[Extracted records Boundary: Start]

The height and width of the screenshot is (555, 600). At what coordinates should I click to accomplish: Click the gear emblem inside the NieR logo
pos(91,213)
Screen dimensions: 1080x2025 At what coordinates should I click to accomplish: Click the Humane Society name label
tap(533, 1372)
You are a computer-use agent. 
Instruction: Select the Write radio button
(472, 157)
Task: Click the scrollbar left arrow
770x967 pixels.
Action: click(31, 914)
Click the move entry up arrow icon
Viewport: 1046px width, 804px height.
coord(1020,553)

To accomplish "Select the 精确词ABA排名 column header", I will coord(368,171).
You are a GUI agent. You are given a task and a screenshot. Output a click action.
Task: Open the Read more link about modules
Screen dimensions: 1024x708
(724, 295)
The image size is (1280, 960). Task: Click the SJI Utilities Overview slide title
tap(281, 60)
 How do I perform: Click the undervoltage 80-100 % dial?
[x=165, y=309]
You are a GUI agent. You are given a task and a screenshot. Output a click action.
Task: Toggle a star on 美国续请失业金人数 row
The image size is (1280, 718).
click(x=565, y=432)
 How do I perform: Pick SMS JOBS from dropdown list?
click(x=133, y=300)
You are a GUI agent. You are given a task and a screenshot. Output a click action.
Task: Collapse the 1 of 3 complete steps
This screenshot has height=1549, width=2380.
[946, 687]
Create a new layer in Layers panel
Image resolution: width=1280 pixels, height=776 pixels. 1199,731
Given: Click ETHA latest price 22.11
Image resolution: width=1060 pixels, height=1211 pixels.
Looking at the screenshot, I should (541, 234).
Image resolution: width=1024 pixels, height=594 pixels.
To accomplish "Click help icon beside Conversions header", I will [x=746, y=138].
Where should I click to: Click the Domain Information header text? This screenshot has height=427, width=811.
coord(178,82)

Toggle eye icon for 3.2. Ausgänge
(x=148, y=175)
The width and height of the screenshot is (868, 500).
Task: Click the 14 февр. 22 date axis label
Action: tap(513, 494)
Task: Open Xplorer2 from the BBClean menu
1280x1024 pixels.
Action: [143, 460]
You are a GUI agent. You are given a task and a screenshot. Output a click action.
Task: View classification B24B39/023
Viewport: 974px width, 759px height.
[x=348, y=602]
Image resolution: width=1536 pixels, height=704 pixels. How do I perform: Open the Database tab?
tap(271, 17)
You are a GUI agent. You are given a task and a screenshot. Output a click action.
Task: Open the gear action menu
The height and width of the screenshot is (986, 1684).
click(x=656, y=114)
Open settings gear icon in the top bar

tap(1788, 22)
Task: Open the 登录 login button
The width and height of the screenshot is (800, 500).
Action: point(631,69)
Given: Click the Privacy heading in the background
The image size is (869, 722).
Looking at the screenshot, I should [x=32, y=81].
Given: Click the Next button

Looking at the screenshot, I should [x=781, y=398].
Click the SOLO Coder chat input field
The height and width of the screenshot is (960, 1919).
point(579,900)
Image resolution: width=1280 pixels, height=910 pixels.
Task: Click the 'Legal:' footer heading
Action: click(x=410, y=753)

[Extracted records Boundary: End]

**Exercise details:**
Give back the entire listing above, matching every line exactly.

**Exercise output:**
The height and width of the screenshot is (555, 600). At what coordinates should I click to accomplish: Click the gear emblem inside the NieR logo
pos(91,213)
Screen dimensions: 1080x2025 At what coordinates should I click to accomplish: Click the Humane Society name label
tap(533, 1372)
You are a computer-use agent. 
Instruction: Select the Write radio button
(472, 157)
Task: Click the scrollbar left arrow
770x967 pixels.
Action: click(31, 914)
Click the move entry up arrow icon
Viewport: 1046px width, 804px height.
coord(1020,553)

To accomplish "Select the 精确词ABA排名 column header", I will coord(368,171).
You are a GUI agent. You are given a task and a screenshot. Output a click action.
Task: Open the Read more link about modules
Screen dimensions: 1024x708
(724, 295)
The image size is (1280, 960). Task: Click the SJI Utilities Overview slide title
tap(281, 60)
 How do I perform: Click the undervoltage 80-100 % dial?
[x=165, y=309]
You are a GUI agent. You are given a task and a screenshot. Output a click action.
Task: Toggle a star on 美国续请失业金人数 row
The image size is (1280, 718).
click(x=565, y=432)
 How do I perform: Pick SMS JOBS from dropdown list?
click(x=133, y=300)
You are a GUI agent. You are given a task and a screenshot. Output a click action.
Task: Collapse the 1 of 3 complete steps
This screenshot has height=1549, width=2380.
[946, 687]
Create a new layer in Layers panel
Image resolution: width=1280 pixels, height=776 pixels. 1199,731
Given: Click ETHA latest price 22.11
Image resolution: width=1060 pixels, height=1211 pixels.
Looking at the screenshot, I should (541, 234).
Image resolution: width=1024 pixels, height=594 pixels.
To accomplish "Click help icon beside Conversions header", I will [x=746, y=138].
Where should I click to: Click the Domain Information header text? This screenshot has height=427, width=811.
coord(178,82)

Toggle eye icon for 3.2. Ausgänge
(x=148, y=175)
The width and height of the screenshot is (868, 500).
Task: Click the 14 февр. 22 date axis label
Action: tap(513, 494)
Task: Open Xplorer2 from the BBClean menu
1280x1024 pixels.
Action: [143, 460]
You are a GUI agent. You are given a task and a screenshot. Output a click action.
Task: View classification B24B39/023
Viewport: 974px width, 759px height.
[x=348, y=602]
Image resolution: width=1536 pixels, height=704 pixels. How do I perform: Open the Database tab?
tap(271, 17)
You are a GUI agent. You are given a task and a screenshot. Output a click action.
Task: Open the gear action menu
The height and width of the screenshot is (986, 1684).
click(x=656, y=114)
Open settings gear icon in the top bar

tap(1788, 22)
Task: Open the 登录 login button
The width and height of the screenshot is (800, 500).
Action: point(631,69)
Given: Click the Privacy heading in the background
The image size is (869, 722).
Looking at the screenshot, I should [x=32, y=81].
Given: Click the Next button

Looking at the screenshot, I should [x=781, y=398].
Click the SOLO Coder chat input field
The height and width of the screenshot is (960, 1919).
point(579,900)
Image resolution: width=1280 pixels, height=910 pixels.
Task: Click the 'Legal:' footer heading
Action: click(x=410, y=753)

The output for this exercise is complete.